- EXERCISE BRIEF: Please format the listing below as a Markdown table with two columns, Row and Listing line, numbering each line and leaving out blank lines. Omit the pictures from the table.
====
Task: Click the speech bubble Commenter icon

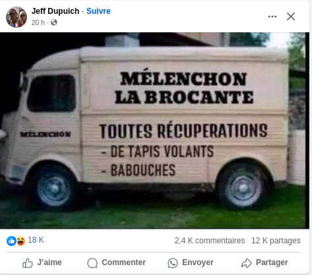Action: click(92, 263)
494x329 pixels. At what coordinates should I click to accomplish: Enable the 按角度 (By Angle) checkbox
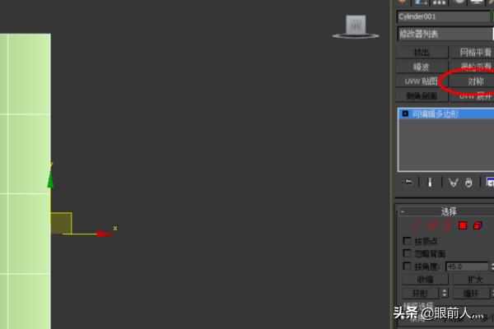(x=407, y=266)
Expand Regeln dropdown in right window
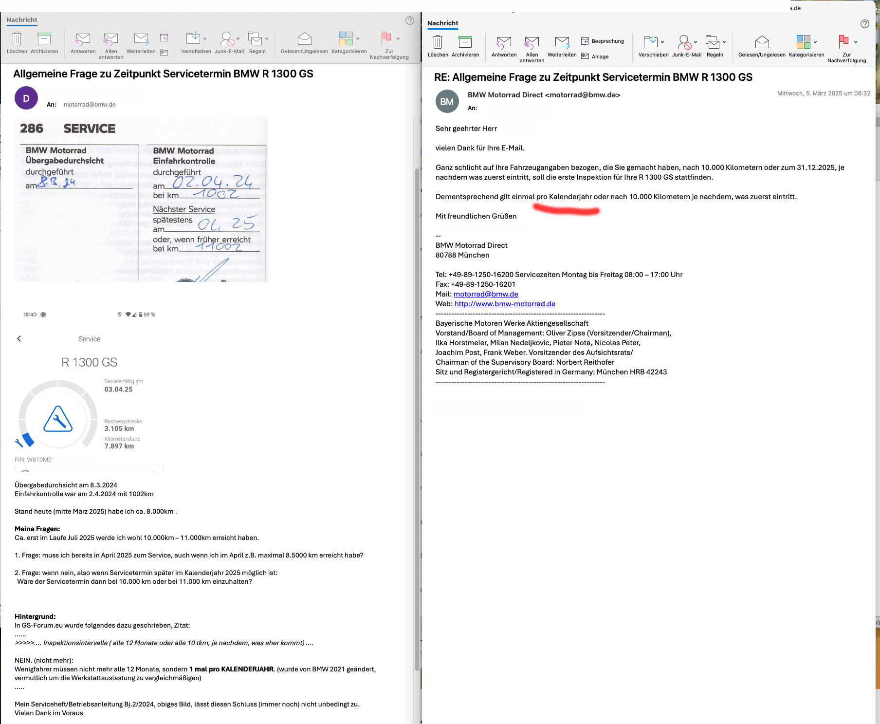The image size is (880, 724). coord(724,42)
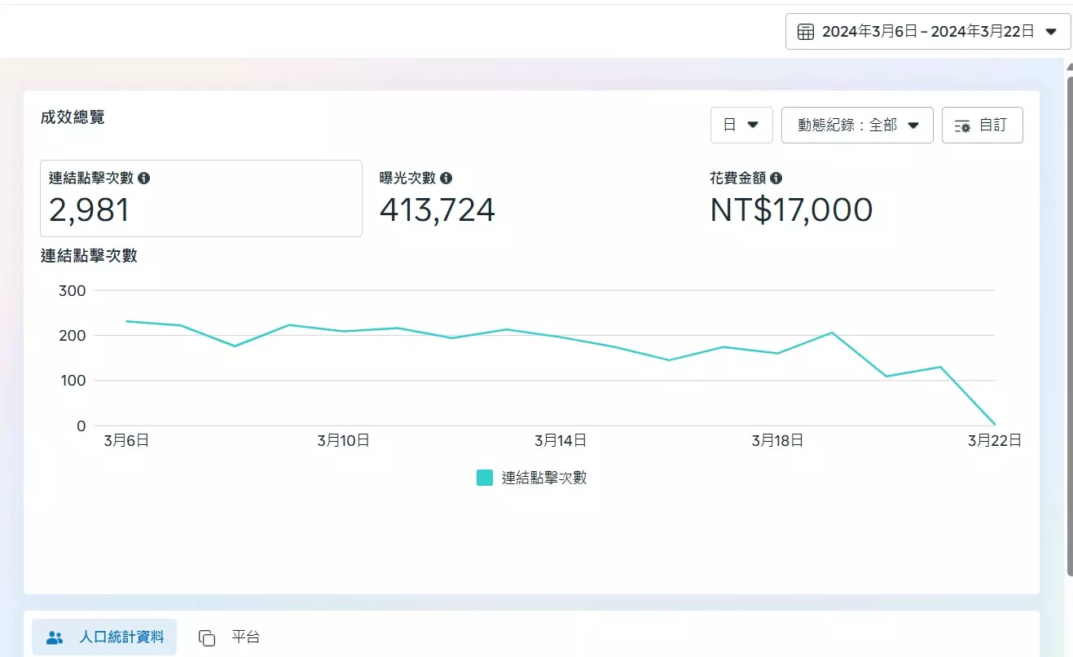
====
- REPLY:
| Row | Listing line |
|---|---|
| 1 | Task: Click the speech bubble Commenter icon |
| 2 | Action: click(92, 263) |
| 3 | 494x329 pixels. At what coordinates should I click to accomplish: Enable the 按角度 (By Angle) checkbox |
| 4 | (x=407, y=266) |
| 5 | Expand Regeln dropdown in right window |
| 6 | The image size is (880, 724). coord(724,42) |